Diffuser Profile - Convex or Concave?

[hardingfv32]

Yes, you are right about the wing placement. Sadly not perfect, but the best I have found.

But... he did make the diffuser work, why?

What is the clue being revealed by these images? A need for higher levels of low pressure or more velocity at the exit of the diffuser?

Do his statements help solve the mystery?
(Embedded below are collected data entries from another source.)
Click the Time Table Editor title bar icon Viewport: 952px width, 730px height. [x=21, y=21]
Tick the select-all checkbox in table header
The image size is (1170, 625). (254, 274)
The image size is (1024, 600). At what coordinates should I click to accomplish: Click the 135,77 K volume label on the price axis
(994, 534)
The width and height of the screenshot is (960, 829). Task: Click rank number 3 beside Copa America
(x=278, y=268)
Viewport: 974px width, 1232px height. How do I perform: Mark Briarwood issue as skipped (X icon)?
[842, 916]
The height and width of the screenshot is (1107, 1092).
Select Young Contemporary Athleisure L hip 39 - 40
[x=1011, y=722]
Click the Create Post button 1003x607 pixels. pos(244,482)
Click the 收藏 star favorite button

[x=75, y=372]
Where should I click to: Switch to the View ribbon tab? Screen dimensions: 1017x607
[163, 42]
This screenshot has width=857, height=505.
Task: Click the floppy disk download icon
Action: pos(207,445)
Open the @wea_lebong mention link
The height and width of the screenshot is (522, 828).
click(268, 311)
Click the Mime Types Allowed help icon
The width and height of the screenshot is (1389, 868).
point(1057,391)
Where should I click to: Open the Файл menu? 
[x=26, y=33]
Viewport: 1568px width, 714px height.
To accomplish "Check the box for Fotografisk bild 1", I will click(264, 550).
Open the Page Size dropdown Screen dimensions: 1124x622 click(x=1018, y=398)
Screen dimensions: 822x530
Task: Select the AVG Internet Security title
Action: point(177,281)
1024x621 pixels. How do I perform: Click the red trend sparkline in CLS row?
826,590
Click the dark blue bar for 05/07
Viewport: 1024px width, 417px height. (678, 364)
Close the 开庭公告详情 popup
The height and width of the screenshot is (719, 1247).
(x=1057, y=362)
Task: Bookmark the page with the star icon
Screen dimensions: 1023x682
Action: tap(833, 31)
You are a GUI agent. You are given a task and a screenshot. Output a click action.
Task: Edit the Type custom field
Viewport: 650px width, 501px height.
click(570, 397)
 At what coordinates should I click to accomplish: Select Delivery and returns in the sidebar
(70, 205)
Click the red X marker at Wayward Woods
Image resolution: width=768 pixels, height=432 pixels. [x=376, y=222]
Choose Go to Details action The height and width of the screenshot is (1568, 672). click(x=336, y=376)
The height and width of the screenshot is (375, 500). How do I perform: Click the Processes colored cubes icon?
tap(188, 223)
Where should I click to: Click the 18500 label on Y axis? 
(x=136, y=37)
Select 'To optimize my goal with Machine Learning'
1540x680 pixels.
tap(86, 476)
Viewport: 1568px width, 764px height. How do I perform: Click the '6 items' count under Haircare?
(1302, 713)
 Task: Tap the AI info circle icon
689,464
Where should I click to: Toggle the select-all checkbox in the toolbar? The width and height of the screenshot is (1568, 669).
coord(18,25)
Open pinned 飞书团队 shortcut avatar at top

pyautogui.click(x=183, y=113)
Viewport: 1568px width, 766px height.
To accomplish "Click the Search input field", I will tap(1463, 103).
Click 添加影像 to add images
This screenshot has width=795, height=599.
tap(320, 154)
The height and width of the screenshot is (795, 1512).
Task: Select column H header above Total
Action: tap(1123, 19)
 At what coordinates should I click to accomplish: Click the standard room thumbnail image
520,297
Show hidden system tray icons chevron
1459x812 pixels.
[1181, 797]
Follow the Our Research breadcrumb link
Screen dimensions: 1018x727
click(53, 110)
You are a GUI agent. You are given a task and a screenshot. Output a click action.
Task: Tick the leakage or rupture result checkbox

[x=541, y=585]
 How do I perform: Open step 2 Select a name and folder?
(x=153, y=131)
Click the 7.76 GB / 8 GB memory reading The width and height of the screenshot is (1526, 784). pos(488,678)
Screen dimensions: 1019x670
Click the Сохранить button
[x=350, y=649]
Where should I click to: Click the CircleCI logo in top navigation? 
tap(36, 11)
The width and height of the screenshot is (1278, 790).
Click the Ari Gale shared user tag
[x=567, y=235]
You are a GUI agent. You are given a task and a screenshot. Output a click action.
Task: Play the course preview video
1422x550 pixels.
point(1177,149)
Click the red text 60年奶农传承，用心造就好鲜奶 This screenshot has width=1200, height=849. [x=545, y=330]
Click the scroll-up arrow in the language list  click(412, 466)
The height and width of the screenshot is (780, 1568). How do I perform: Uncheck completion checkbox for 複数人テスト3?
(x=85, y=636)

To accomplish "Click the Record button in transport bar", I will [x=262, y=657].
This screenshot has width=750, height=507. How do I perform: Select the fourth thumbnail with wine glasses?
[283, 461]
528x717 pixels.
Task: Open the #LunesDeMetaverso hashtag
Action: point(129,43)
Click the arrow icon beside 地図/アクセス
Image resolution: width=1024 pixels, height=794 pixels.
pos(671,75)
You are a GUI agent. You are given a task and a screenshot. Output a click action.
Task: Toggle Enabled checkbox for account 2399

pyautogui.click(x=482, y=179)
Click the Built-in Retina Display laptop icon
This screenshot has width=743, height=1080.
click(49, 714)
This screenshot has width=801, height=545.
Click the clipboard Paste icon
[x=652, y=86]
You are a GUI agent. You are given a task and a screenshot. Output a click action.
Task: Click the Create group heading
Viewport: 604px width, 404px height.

"shows clearly the breaking at the diffuser and the turbulences at the backlash"
"steadying current setting back down"?

I need help understanding what he is talking about.

Brian

[DRCorsa]

I don't understand the author's comments on the images, but this could be normal as English is not my mother language anyway.
The beam wing, where he positioned it, is clearly working to energize the diffuser's boundary layer. I would say that the high velocity/low pressure of the wing's lower surface helps to "pull" air from the diffuser, helping the flow adjacent to the concave surface to reattach.
While this is (i think) clear enough, i can't see how this concept could work -at this level at least- with the normal placement of the beam wing on an actual F1 car.

[hardingfv32]

So at a minimum we have learned that we need much more flow after the throat of a concave diffuser to maintain flow attachment. Is this correct? Does this agree with general aerodynamic principles as you know them?

Brian

[ringo]

I yet to see a concave shape ANYWHERE in nature or industry in the context we are speaking. That is a bold statement I hope someone will take the time to disprove.

Brian

Well, think this one is not that uncommon:




If you imagine ground effect as mirrored (second half under the ground) picture of the aero shape - which is basically correct, it would be quite similiar.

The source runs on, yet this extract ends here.